I am trying to create container using rest api in azure storage. I have followed everything written in microsoft's documentation provided here and tried to create authorization token from here. Still I am getting:
403 Forbidden Server failed to authenticate the request.

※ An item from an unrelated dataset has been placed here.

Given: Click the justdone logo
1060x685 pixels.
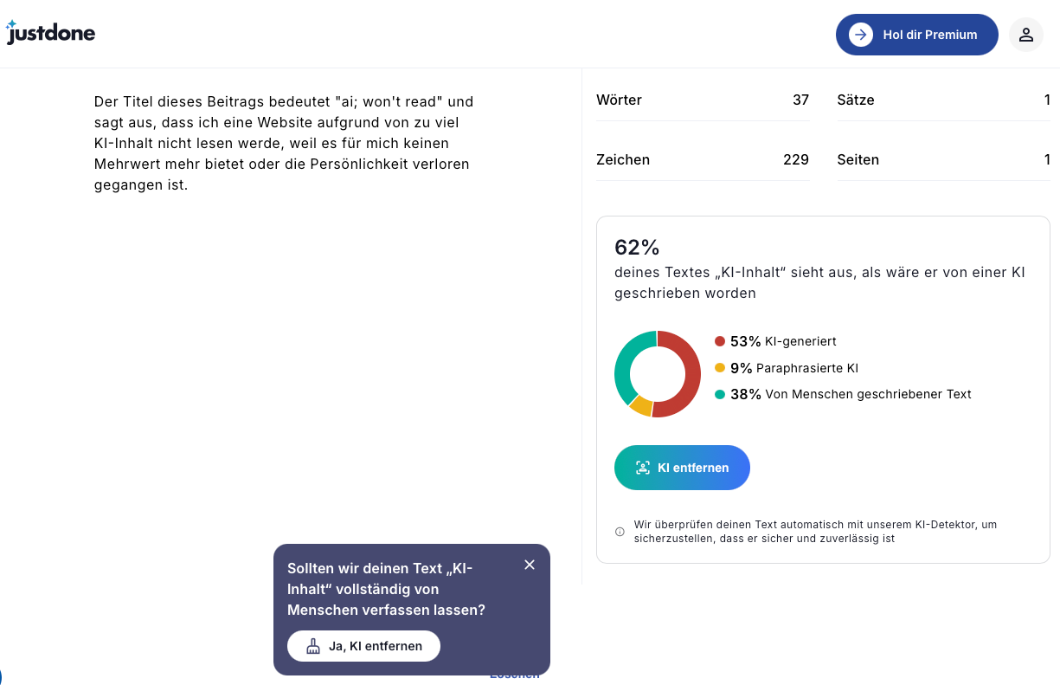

Make sure the value of Authorization header is formed correctly including the signature.
Below is my code snippet.
class Program
{
private const string BlobStorageAccount = "myacc";
private const string BlobStorageAccessKey = "ACCESS_KEY";
static void Main(string[] args)
{
CreateContainer("myfirstcontainer");
}
private static bool CreateContainer(string containerName)
{
String requestMethod = "PUT";
String msVersion = "2016-05-31";
string dt = DateTime.UtcNow.ToString("R", CultureInfo.InvariantCulture);
String canHeaders = String.Format("x-ms-date:{0}\nx-ms-version:{1}", dt, msVersion);
String canResource = String.Format("/{0}/{1}\nrestype:container", BlobStorageAccount, containerName);
String SignStr = String.Format("{0}\n\n\n\n\n\n\n\n\n\n\n\n{1}\n{2}", requestMethod, canHeaders, canResource);
string auth = CreateAuthString(SignStr);
string urlPath = string.Format("https://{0}.blob.core.windows.net/{1}?restype=container", BlobStorageAccount, containerName);
Uri uri = new Uri(urlPath);
HttpClient client = new HttpClient();
client.DefaultRequestHeaders.Add("x-ms-date", dt);
client.DefaultRequestHeaders.Add("x-ms-version", "2016-05-31");
client.DefaultRequestHeaders.Add("x-ms-client-request-id", Guid.NewGuid().ToString());
client.DefaultRequestHeaders.Add("Authorization", auth);
HttpContent empty = null;
HttpResponseMessage response = client.PutAsync(uri, empty).Result;
return response.IsSuccessStatusCode;
}
private static String CreateAuthString(String SignStr)
{
String signature = string.Empty;
byte[] unicodeKey = Convert.FromBase64String(BlobStorageAccessKey);
using (HMACSHA256 hmacSha256 = new HMACSHA256(unicodeKey))
{
Byte[] dataToHmac = System.Text.Encoding.UTF8.GetBytes(SignStr);
signature = Convert.ToBase64String(hmacSha256.ComputeHash(dataToHmac));
}
String authorizationHeader = String.Format(
CultureInfo.InvariantCulture,
"{0} {1}:{2}",
"SharedKey",
BlobStorageAccount,
signature);
return authorizationHeader;
}
}
Your request includes 3 request headers but
canHeaders
only include 2. So you would need to add the 3rd header there.